Texas country has always been hard to define, but at the end of 2015, the task seems harder than ever. As Texas artists start to see more success in Nashville, other music scenes are bleeding into the genre. The lines between Americana, Texas country and Nashville country aren’t as neatly drawn as they used to be, but perhaps that’s a good thing. It's been exciting to watch the genres swirl together.
2015 was a pretty good year for Texas country, with a host of unexpected successes on both regional and national levels and impressive bodies of work from some of the genre’s most beloved artists, like Aaron Watson and Randy Rogers and Wade Bowen. We’ve singled out the year’s biggest winners and losers, and for once, it seems like the good might have outweighed the bad this year — at least where Texas country music is concerned.

• _Written exercise 1_
According to the passage on Texas country music, the lines between which three genres are no longer as neatly drawn as they used to be?
• _Written exercise 2_
Revise the passage on Texas country music starting with "Texas country has" and going on through "genres swirl together.", putting "Texas musicians" in place of "Texas artists".

• _Provided records_

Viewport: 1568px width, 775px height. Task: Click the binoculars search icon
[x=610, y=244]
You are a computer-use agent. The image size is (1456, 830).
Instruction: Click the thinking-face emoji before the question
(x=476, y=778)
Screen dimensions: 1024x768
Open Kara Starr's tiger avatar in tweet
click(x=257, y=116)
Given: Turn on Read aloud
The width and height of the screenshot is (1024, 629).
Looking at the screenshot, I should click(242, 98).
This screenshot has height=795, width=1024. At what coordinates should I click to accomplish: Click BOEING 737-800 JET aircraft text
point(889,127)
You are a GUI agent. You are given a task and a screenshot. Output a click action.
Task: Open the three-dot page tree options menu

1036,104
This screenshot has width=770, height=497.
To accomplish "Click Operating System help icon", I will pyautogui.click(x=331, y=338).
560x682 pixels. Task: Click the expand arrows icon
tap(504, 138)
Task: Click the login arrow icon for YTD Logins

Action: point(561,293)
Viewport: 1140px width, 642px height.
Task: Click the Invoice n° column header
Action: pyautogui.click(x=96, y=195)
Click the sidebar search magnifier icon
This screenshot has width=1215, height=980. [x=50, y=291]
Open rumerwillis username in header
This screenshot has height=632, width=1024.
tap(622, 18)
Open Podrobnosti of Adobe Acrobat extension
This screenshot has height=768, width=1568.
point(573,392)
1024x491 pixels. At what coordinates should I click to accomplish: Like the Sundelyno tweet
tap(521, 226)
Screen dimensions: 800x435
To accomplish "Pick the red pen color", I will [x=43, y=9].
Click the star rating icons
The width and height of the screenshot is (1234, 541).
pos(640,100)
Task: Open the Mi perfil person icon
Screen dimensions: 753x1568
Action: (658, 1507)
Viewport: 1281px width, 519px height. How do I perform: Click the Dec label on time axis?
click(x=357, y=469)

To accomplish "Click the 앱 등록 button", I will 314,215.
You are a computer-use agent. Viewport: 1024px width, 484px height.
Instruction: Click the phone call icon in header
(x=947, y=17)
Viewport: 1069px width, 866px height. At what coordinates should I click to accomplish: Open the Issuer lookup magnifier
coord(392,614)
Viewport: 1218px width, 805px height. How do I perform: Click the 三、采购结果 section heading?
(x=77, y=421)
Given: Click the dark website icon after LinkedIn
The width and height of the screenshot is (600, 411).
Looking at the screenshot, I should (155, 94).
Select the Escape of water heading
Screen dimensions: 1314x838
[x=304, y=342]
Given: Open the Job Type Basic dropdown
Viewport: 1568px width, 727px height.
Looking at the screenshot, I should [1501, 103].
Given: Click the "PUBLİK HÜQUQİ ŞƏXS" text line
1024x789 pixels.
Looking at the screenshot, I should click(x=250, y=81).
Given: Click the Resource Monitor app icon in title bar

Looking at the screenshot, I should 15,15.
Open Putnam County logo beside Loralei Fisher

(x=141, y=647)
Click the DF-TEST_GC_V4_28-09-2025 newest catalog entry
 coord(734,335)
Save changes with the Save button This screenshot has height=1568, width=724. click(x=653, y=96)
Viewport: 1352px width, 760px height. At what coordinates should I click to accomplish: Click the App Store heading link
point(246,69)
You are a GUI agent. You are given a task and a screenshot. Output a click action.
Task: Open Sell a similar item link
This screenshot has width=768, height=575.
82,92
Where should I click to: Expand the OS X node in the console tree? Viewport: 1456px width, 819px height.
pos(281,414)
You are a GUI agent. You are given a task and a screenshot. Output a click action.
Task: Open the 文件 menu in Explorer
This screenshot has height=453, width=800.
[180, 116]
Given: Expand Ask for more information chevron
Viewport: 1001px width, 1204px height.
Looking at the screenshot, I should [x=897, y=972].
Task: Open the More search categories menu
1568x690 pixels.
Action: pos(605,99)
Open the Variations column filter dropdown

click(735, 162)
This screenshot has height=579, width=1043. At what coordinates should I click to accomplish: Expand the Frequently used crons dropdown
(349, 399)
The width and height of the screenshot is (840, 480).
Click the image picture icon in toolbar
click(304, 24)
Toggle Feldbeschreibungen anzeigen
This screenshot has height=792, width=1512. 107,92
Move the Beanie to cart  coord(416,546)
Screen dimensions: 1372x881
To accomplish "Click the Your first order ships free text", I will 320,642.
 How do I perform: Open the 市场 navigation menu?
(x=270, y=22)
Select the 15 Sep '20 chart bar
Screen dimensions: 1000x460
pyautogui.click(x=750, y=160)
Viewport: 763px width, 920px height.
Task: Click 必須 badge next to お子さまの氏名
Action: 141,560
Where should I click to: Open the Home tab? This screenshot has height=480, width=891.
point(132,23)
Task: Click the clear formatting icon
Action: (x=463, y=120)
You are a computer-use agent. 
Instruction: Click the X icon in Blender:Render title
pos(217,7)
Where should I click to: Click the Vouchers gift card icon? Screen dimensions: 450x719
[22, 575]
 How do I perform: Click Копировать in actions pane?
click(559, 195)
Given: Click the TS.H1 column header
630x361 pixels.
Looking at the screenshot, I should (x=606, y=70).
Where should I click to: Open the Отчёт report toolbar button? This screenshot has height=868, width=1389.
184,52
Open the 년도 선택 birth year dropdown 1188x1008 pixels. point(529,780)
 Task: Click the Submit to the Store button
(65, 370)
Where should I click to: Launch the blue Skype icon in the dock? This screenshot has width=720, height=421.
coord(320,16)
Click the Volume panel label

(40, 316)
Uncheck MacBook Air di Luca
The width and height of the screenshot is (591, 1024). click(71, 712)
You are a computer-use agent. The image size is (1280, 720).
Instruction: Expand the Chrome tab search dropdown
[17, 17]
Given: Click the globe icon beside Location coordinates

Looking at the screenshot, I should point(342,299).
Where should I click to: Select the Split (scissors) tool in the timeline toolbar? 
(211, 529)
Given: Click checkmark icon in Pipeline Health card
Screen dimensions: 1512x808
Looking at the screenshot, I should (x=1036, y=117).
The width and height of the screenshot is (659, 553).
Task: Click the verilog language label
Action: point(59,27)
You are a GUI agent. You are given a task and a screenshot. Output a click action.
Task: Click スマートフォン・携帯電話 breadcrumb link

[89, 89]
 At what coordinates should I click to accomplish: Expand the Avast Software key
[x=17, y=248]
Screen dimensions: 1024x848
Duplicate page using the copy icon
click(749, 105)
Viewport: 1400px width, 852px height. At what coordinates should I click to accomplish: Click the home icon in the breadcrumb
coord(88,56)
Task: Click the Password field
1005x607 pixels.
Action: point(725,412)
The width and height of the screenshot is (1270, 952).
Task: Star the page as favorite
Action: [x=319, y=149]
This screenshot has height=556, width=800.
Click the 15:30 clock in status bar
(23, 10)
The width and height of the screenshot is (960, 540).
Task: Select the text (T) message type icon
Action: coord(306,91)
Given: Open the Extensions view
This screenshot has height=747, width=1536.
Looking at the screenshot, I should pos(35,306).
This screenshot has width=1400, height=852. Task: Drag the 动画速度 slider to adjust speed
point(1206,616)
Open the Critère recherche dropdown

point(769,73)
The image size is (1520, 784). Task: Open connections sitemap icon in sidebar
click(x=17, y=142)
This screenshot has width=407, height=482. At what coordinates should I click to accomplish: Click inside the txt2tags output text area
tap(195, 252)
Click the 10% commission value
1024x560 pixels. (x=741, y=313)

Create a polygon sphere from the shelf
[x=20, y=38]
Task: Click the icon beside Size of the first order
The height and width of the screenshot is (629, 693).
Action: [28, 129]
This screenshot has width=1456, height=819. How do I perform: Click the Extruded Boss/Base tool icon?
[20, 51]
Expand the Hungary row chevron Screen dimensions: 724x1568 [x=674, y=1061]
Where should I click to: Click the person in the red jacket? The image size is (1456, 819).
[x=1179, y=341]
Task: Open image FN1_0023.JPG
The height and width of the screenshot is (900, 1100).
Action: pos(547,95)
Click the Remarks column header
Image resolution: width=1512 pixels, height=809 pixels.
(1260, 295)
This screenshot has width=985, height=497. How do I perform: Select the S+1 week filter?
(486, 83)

• _Result 1_
Americana, Texas country and Nashville country.

• _Result 2_
Texas country has always been hard to define, but at the end of 2015, the task seems harder than ever. As Texas musicians start to see more success in Nashville, other music scenes are bleeding into the genre. The lines between Americana, Texas country and Nashville country aren’t as neatly drawn as they used to be, but perhaps that’s a good thing. It's been exciting to watch the genres swirl together.